**BRIEF**
Return the records exactly, from the first line through the "Click the print(extract_text(...)) code line" line.

Saved entries
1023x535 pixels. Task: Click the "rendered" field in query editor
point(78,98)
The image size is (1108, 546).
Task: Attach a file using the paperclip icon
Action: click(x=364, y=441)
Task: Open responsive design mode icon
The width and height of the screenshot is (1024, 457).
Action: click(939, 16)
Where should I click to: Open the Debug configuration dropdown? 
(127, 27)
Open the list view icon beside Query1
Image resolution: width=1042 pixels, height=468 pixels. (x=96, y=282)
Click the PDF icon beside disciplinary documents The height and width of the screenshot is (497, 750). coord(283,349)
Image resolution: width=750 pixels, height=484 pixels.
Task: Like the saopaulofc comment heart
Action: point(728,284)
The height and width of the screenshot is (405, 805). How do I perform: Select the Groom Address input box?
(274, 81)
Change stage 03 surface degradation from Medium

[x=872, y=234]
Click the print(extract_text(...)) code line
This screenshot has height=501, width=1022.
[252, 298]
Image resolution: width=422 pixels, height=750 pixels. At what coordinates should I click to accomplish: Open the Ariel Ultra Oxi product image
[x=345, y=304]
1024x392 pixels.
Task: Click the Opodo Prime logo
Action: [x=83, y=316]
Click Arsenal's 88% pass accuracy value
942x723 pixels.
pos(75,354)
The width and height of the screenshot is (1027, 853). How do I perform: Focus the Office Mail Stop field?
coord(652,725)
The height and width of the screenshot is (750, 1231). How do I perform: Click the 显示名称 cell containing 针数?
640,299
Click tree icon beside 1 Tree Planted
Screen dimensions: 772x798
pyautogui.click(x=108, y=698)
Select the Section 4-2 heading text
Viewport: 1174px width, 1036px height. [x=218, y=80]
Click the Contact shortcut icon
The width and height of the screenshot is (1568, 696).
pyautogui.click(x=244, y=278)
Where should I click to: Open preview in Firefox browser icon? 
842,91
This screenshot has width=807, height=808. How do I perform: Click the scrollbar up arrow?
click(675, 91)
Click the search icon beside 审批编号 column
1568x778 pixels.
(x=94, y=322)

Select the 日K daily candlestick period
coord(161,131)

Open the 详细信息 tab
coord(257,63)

**RESULT OF THE EXERCISE**
1023x535 pixels. Task: Click the "rendered" field in query editor
point(78,98)
The image size is (1108, 546).
Task: Attach a file using the paperclip icon
Action: click(x=364, y=441)
Task: Open responsive design mode icon
The width and height of the screenshot is (1024, 457).
Action: click(939, 16)
Where should I click to: Open the Debug configuration dropdown? 
(127, 27)
Open the list view icon beside Query1
Image resolution: width=1042 pixels, height=468 pixels. (x=96, y=282)
Click the PDF icon beside disciplinary documents The height and width of the screenshot is (497, 750). coord(283,349)
Image resolution: width=750 pixels, height=484 pixels.
Task: Like the saopaulofc comment heart
Action: point(728,284)
The height and width of the screenshot is (405, 805). How do I perform: Select the Groom Address input box?
(274, 81)
Change stage 03 surface degradation from Medium

[x=872, y=234]
Click the print(extract_text(...)) code line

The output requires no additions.